Apoptosis in uterine epithelium and decidua in response to implantation: evidence for two different pathways
Reproductive Biology and Endocrinology volume 1, Article number: 44 (2003)
During the initial steps of implantation, the mouse uterine epithelium of the implantation chamber undergoes apoptosis in response to the interacting blastocyst. With progressing implantation, regression of the decidual cells allows a restricted and coordinated invasion of trophoblast cells into the maternal compartment.
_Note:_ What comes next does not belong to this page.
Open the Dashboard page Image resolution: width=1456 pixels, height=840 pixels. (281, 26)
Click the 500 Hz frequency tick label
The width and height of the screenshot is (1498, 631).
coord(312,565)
In order to investigate pathways of apoptosis in mouse uterine epithelium and decidua during early pregnancy (day 4.5–7.0 post coitum), we have investigated different proteins such as TNFalpha, TNF receptor1, Fas ligand, Fas receptor1, Bax and Bcl2 as well as caspase-9 and caspase-3 using immunohistochemistry. To detect cells undergoing apoptosis the Tunel assay was performed. Immunoreactivity for TNFalpha as well as for TNF receptor1 was observed exclusively in the epithelium of the implantation chamber and the adjacent luminal epithelium from day 4.5 post coitum onwards. In the developing decidua the Fas ligand, but not the Fas receptor, was expressed. Bax and Bcl2 revealed a complementary expression pattern with Bax in the primary and Bcl2 in the adjacent decidual zone. Strong immunolabelling for the initiator caspase-9 was restricted to the decidual compartment, whereas caspase-3 expression characterized the apoptotic uterine epithelium. Only some caspase-3 positive decidual cells were found around the embryo which correlated to the pattern of Tunel staining. Taken together, the apoptotic degeneration of the uterine epithelium seems to be mediated by TNF receptor1 followed by caspase-3, whereas the very moderate regression of the decidua did not show the investigated death receptor, but Bax and Blc2 instead and in addition caspase-9, which indicates a different regulation for epithelial versus decidual apoptosis.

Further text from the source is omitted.